This article is part of an overview of getting started with Red Canary:
- Collect endpoint telemetry
- Collect external alerts
- Detect potential threats (performed by Red Canary)
- Investigate potential threats (performed by Red Canary)
- Respond to threats using automation
Estimated reading time: 5 minutes
The first thing you should do after activating your Red Canary account is begin collecting endpoint telemetry. This telemetry is some of the most valuable data for your security program and is collected by various forms of endpoint sensors.
Select an endpoint sensor
Red Canary supports a number of endpoint detection and response (EDR) and endpoint protection platform (EPP) sensors that have passed our stringent quality tests. Red Canary does not support the multitude of EDR/EPP products that do not collect an acceptable amount of data for investigation and incident response.
Red Canary supports the following endpoint sensors:
- CrowdStrike Falcon
- Elastic Endgame
- Microsoft Defender for Endpoint
- VMware Carbon Black EDR (formerly known as Carbon Black Response)
- VMware Carbon Black Cloud (formerly known as Carbon Black Defense / ThreatHunter)
This list of supported platforms is updated as EDP/EPP vendors update their platforms to meet the minimum requirements for detection, investigation, and incident response.
Deploy endpoint sensors
Endpoint sensors should be deployed using the instructions from your EDR/EPP vendor. All platforms, except for Microsoft Defender for Endpoint on Windows, require the installation of a software application on each endpoint.
Deploy the sensor to all of your endpoints using a deployment tool such as Group Policy Objects (GPO) or Microsoft System Center Configuration Manager (SCCM) on Windows, a mobile device management (MDM) tool such as JAMF on macOS, and Red Hat Package Manager (RPM)/Debian package (DEB) deployment tools on Linux.
Verify sensor deployment
A critical step following deployment is to ensure all endpoints are monitored by your EDR/EPP product and Red Canary. Nearly all long-dwelling security incidents affecting Red Canary users are due to deployment failures that left endpoints unprotected.
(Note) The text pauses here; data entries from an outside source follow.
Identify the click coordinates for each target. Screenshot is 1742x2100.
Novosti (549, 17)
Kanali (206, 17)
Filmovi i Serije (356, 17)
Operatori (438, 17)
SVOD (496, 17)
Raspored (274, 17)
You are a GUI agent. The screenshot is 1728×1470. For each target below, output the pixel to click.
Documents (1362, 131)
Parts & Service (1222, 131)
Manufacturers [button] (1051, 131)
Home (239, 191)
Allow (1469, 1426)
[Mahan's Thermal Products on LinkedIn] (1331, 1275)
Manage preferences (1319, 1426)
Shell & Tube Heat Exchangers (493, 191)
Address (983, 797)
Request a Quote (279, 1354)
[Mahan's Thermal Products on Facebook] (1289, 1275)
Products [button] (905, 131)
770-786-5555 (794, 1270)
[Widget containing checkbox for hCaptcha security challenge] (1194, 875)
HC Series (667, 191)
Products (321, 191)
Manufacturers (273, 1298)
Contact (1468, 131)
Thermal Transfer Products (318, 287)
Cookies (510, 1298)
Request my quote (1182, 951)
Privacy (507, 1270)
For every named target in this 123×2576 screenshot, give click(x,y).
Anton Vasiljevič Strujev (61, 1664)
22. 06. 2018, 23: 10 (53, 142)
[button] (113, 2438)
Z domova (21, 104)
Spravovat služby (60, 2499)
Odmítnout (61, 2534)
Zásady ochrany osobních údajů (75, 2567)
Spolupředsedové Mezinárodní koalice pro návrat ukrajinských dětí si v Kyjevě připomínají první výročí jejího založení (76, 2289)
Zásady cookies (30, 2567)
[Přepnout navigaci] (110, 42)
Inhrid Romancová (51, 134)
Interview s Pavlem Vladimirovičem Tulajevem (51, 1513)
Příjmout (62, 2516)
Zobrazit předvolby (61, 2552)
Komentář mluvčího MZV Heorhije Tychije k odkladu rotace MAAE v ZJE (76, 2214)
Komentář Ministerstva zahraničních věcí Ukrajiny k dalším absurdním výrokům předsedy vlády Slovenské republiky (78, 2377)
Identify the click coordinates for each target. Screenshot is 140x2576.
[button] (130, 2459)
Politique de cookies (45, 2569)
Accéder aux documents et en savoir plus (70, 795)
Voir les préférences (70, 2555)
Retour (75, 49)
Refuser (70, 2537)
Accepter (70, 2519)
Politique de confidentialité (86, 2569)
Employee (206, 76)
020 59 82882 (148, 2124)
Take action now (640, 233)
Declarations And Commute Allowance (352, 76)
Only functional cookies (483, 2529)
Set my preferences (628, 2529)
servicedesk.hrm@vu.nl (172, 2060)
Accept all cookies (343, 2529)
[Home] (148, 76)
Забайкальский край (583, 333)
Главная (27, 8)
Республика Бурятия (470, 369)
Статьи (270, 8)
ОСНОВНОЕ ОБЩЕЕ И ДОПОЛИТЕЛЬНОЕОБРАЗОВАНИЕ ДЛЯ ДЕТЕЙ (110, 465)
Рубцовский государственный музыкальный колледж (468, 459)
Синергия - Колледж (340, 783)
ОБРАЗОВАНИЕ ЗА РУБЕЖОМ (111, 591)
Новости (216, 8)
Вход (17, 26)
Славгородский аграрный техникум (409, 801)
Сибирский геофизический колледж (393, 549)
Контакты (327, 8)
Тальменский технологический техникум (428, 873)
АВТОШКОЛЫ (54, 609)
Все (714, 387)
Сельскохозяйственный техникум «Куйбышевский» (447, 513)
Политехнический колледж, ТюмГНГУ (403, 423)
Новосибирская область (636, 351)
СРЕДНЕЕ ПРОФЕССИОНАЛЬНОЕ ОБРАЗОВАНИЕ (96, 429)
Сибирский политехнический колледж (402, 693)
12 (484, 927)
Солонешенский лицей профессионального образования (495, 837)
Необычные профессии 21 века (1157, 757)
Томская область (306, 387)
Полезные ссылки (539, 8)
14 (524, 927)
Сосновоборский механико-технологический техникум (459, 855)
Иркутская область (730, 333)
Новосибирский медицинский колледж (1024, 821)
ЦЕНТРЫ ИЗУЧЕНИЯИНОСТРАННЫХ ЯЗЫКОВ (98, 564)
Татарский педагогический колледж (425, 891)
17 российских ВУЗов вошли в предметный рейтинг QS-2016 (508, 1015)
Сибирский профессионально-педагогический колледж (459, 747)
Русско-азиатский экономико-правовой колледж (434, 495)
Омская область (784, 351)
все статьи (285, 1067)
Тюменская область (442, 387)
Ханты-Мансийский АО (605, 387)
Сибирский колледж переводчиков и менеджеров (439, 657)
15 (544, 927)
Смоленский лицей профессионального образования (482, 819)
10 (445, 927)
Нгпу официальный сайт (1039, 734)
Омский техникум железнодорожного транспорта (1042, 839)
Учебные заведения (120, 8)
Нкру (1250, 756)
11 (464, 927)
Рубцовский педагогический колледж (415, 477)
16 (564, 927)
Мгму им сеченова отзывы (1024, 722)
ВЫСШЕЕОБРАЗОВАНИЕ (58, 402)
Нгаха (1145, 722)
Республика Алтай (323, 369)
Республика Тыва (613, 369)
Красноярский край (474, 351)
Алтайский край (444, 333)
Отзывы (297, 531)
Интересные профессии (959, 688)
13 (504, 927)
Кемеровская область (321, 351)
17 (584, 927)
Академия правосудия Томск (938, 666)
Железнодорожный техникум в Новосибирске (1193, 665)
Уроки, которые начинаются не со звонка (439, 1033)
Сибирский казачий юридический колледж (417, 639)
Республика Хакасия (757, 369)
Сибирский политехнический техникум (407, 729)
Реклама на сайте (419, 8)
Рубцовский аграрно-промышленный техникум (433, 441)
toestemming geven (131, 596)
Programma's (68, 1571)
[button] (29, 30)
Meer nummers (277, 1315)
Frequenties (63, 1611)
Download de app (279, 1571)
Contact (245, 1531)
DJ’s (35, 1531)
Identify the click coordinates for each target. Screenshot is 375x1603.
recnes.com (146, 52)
- Create a complete list of endpoints in your organization using your inventory tools.
- Visit your EDP/EPP platform’s sensors/endpoints page and verify that the counts and hostnames match the inventory list.
Your Red Canary endpoint dashboard view automatically synchronizes endpoint metadata from your EDR/EPP platform.
Your Red Canary dashboard reports the number of endpoints monitored in the last 72 hours as well as the amount of telemetry collected from those endpoints and analyzed by Red Canary.